Kentucky is fleetingly in the news today because of the US Presidential primaries, but I wish there was more attention being paid to the extraordinarily destructive coal mining that has been going on in that state day after day. There is a lot of debate about how to reduce coal consumption and reduce the greenhouse impacts of coal usage, but whatever options we adopt in regards to that, we know enough now to avoid destroying the environment just getting it out of the ground in the first place. I was amazed to read of the mining practices currently used in Kentucky’s Appalachian Mountains. It’s the sort of mining process one associates with a very poor third world country, not the USA.

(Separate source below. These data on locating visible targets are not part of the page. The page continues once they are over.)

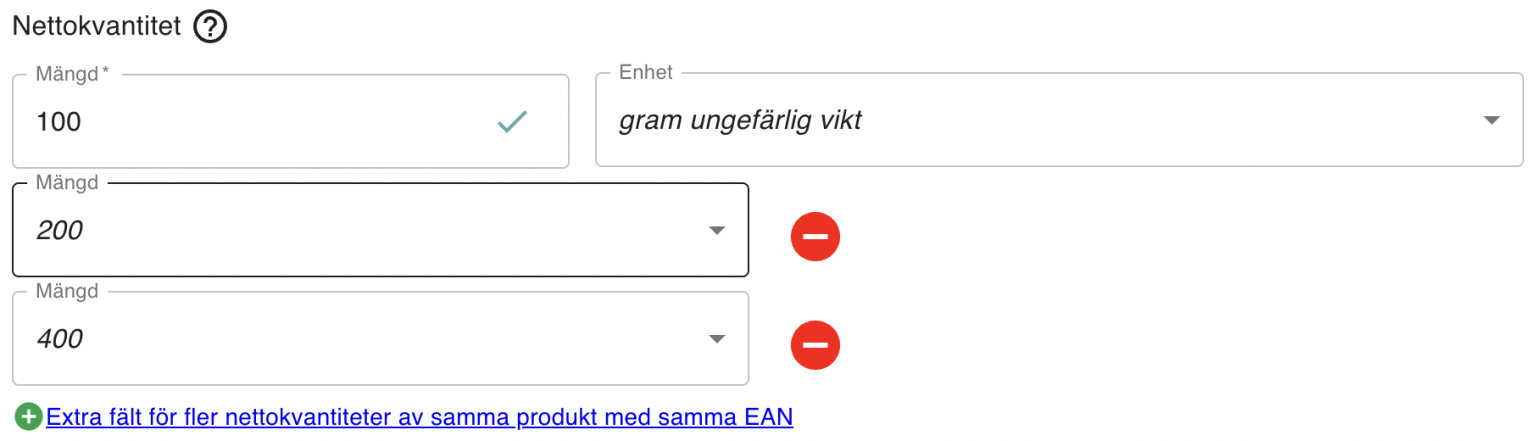1536x441 pixels.
Task: Open the dropdown arrow of the 200 Mängd field
Action: coord(716,231)
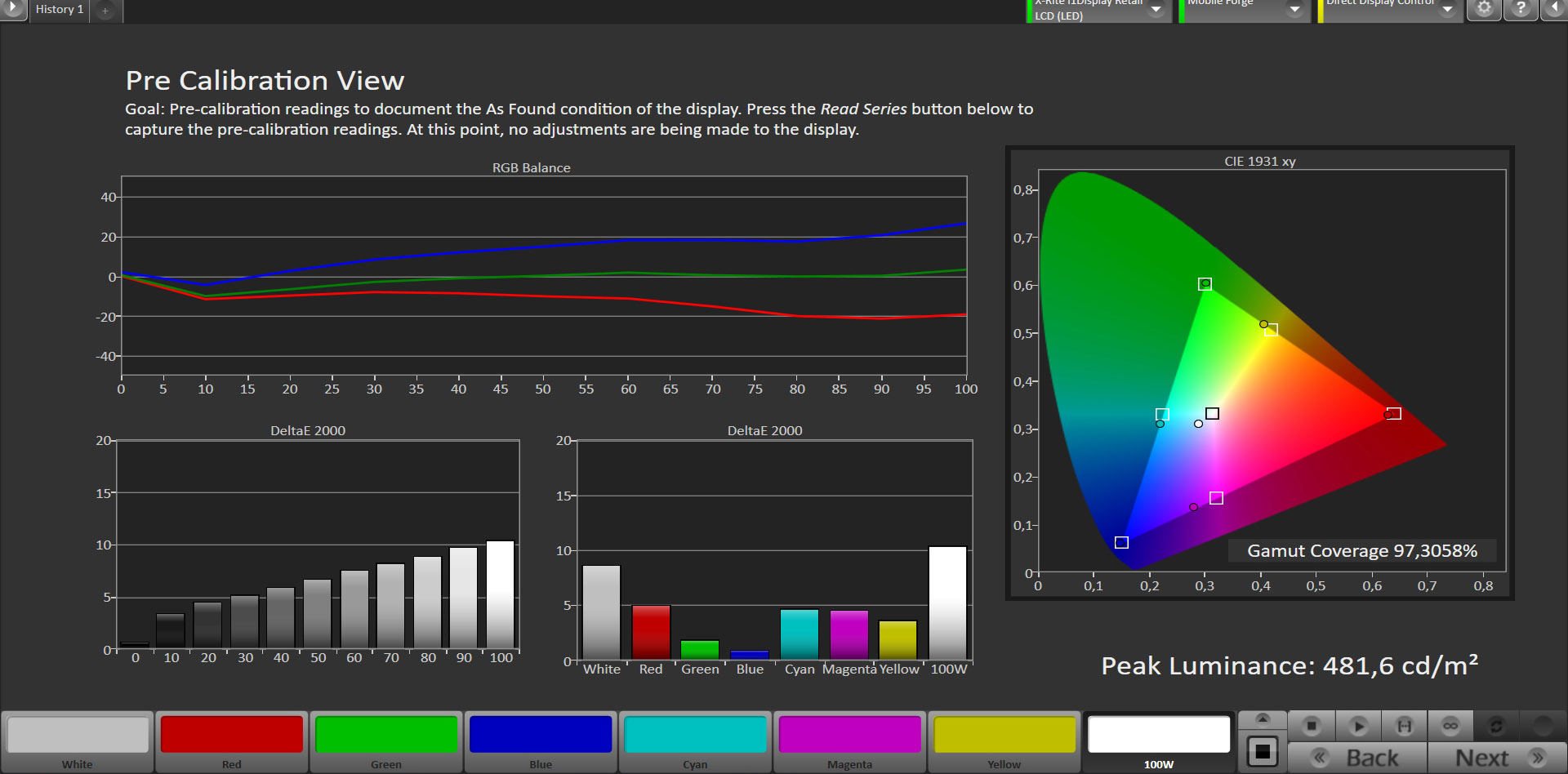Image resolution: width=1568 pixels, height=774 pixels.
Task: Open settings with the gear icon
Action: 1484,9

In a process known as mountaintop removal an upland moonscape is being created, which is incapable of regenerating trees. As far as the eye can see, the land is grey and pockmarked with huge black lakes, filled with toxic coal slurry.

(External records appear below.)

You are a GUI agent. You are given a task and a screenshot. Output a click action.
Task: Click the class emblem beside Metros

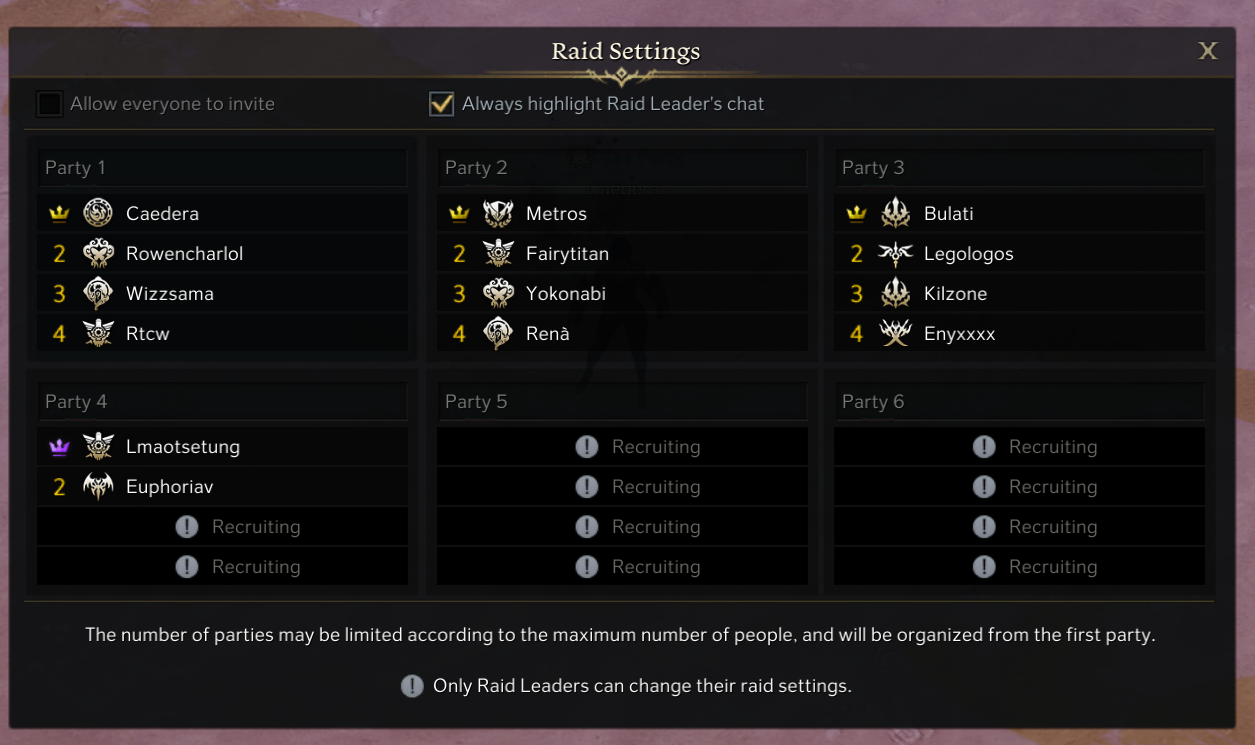click(x=498, y=213)
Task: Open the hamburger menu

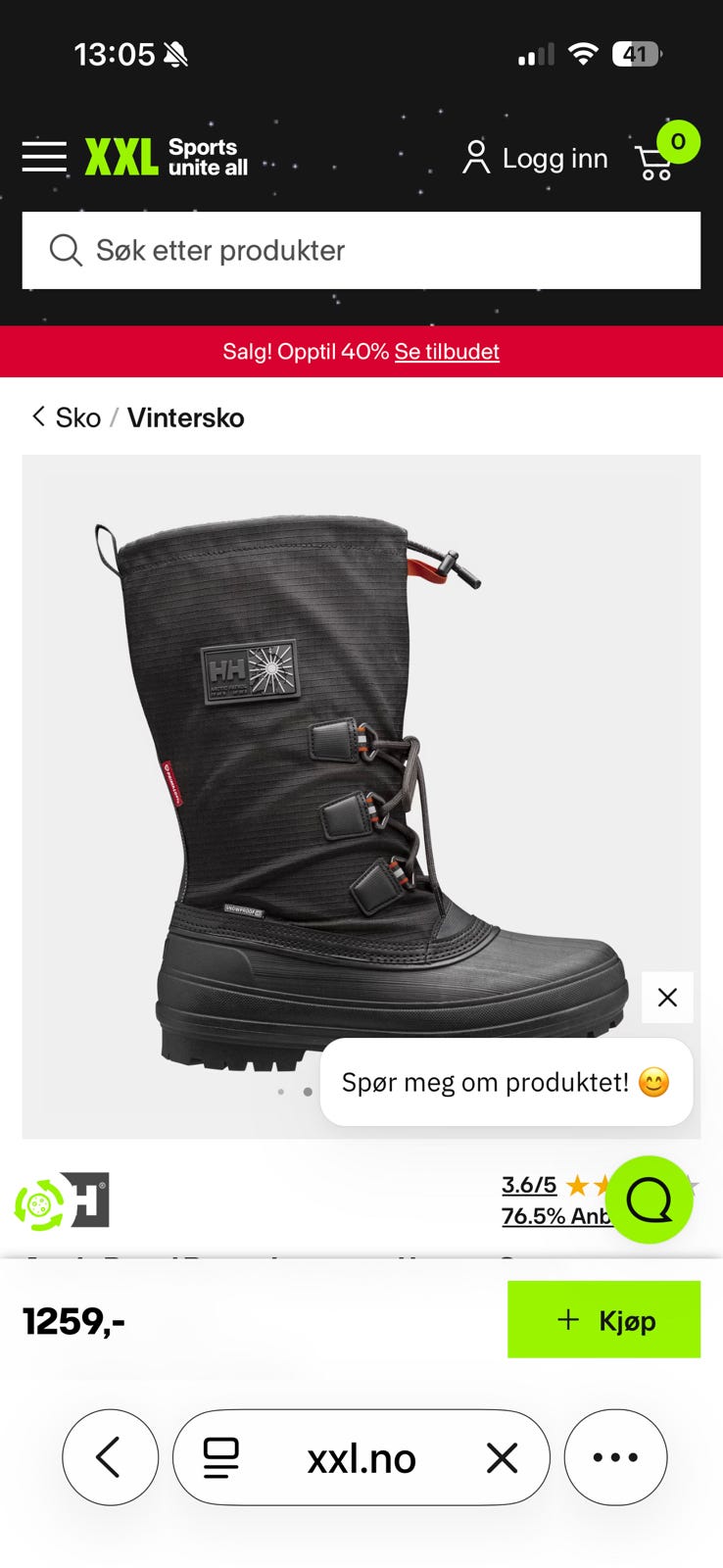Action: point(44,157)
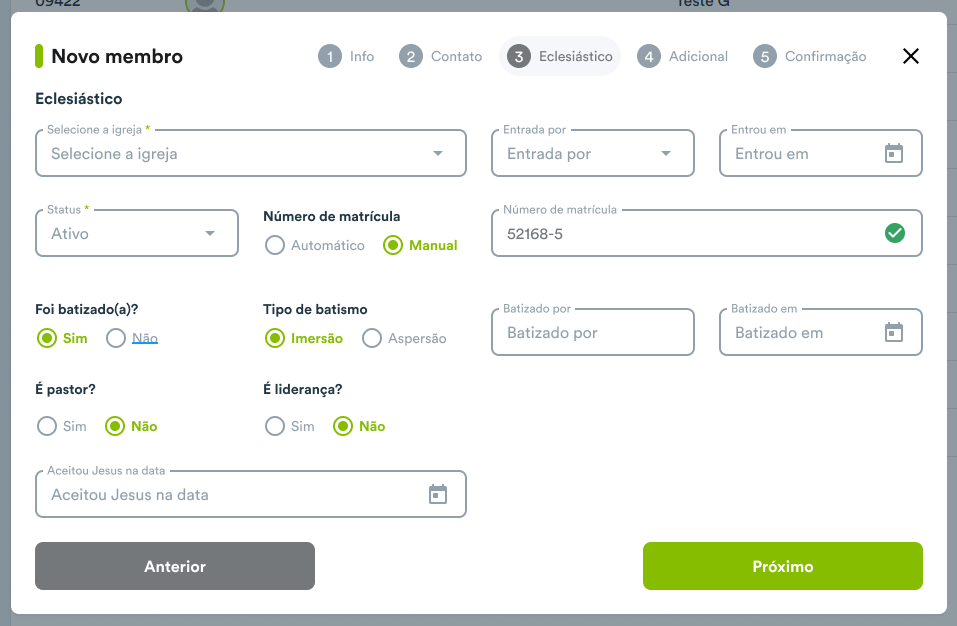Choose Aspersão baptism type

(372, 338)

The act of destroying a million-year-old mountain has several distinct stages. First it is earmarked for removal and the hardwood forest cover, containing over 500 species of tree per acre in this region, is bulldozed away. The trees are typically burnt rather than logged, because mining companies are not in the lumber business. Then topsoil is scraped away and high explosives laid in the sandstone. Thousands of blasts go off across the region every day, blowing up what the mining industry calls “overburden”.
The rubble is then tipped into the valleys – more than 7,000 have already been filled – and more than 700 miles of rivers and streams have disappeared under rubble and thousands more soiled with toxic waste.
Tens of thousands of acres of mountain have been transformed in this way in Kentucky, West Virginia and Virginia.